CPUSetter Help
Process Limiting
There are four subsystems used by CPUSetter that are involved in limiting the cpu usage of a process.
- The user interface. Select which processes are to be limited and by how much each is limited. Also display the effect of the limiting. The user interface updates at a user selected interval (default 5s).
- Process Monitor. This subsytem runs every second and keeps track of all the processes in the system, calculating the percentage of the available cpu resource used by each process over the interval.
- Process Limiter. This subsystem runs every 30ms by default. The interval can be adjusted by the user in the CPUSetter Preferences window.
- When a process is first limited it is added to a queue of limited processes and the total cpu time that the process has used is saved in the queue entry. When a limited process terminates or limiting is removed by the user, the process is removed from the queue. When CPUSetter itself terminates, all limited processes are sent the SIGSTRT signal so they will resume unlimited operation.
- Each time it runs (every 30 ms), the limiter credits cpu time to each limited process, the size of the credit being determined by the percentage limiting of the process. e.g. If a process is limited to 10% then it will be allocated 3000µsec at each interval.
- The limiter then asks macOS for the total cpu time used by the process. The cpu time that has been used by the process during the interval is the difference between this current value and the time used stored in the queue entry.
- The queue entry is updated with the current value for total cpu time.
- The cpu time credit is reduced by the amount of cpu time that has been used during the interval and stored into the queue entry.
- If the credit is less than or equal 0, i.e. the process has used more than its allocated share of cpu time, then the process is stopped by sending it a SIGSTOP signal. It is no longer running and no longer using the cpu.
- If however the credit is greater than 0, the process is allowed to run again.

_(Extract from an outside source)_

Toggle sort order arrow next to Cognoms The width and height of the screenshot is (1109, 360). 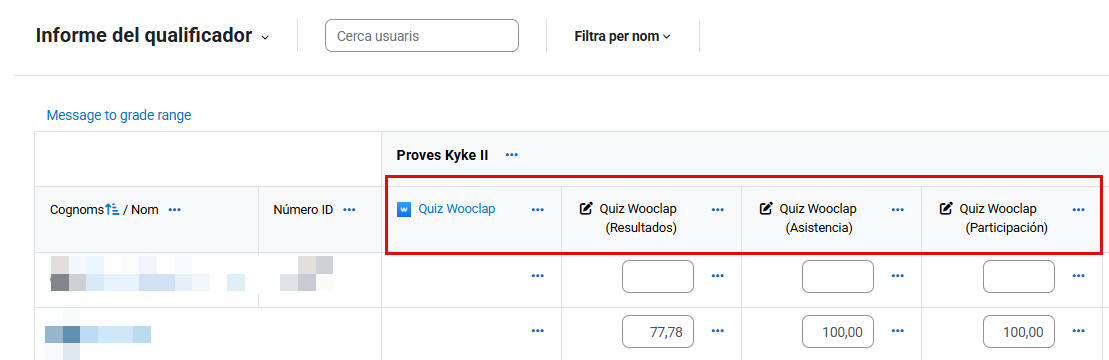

If it is in a stopped state (i.e. had previously used all its credit) then it is sent a SIGSTRT signal, and its cpu usage will resume.

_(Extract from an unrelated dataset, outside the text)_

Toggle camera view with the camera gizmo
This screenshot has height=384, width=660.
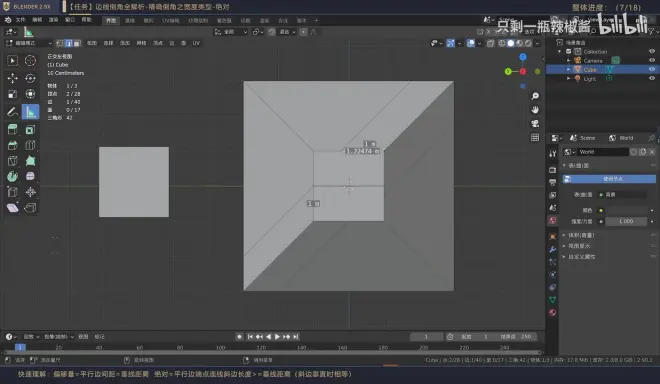(x=535, y=123)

- Limit Adjuster. The limiting algorithm described above takes no account of inaccuracy of the interval timer (it may be off by several ms), latency in delivering signals to processes or retrieving process attributes from the macOS kernel. If nothing is done to compensate for these delays and inaccuracies, the limiter tends to be too agressive and the limited process will only ever achieve about 80% of it’s allowed cpu usage. Rather than compensating for individual sources of latency and errors, CPUSetter uses negative feedback principles to bring things back into line by using an adjuster that runs every 500ms.
- If a limited process has not been stopped in the last second, then no adjustment is required as the process is not making demands for cpu that exceed its limit.
- The average utilisation of the process during the previous second is calculated. i.e. the difference between the total cpu used at the start of the interval and the current value of the total cpu. Dividing the usage by the time since the adjuster last ran (nominally 1 second but it my be off by a few ms) gives the average usage over the interval. The difference between this actual usage and the limit set by the user represents the inaccuracies in the limiter subsytem. The credit granted to the process by the limiter at each limiter cycle is ajusted by this difference. e.g. Using the 30 ms interval, 10% limit example from above, each cycle credits the process with 3000µsec of allowed cpu time. If the actual usage is 10% lower than the nominal usage, the credit adjustment is increased to 3300µsec. Conversely, If the actual usage is 10% higher than the nominal usage the credit adjustment is reduced to 2700µsec.
- Successive applications of this adjustment lead to convergence very close to the nominal cpu usage set by the user.
- A further refinement to the Limit Adjuster algorithm, is to treat the adjuster as a PID controller. As described above, the limiter is in fact a P controller where the proportional coefficent has a value of 1.0. The Limit Adjuster also calculates the integral of the usage offset and the derivative of this offset. Using coefficients from CPUSetter Preferences the user can also fine tune the algorithm to give very close and responsive tracking of the nominal value of cpu usage by the process. The default coefficients defined in CPUSetter Preferences have been determined experimentally. Trial and error may lead to better estimates of these coefficients.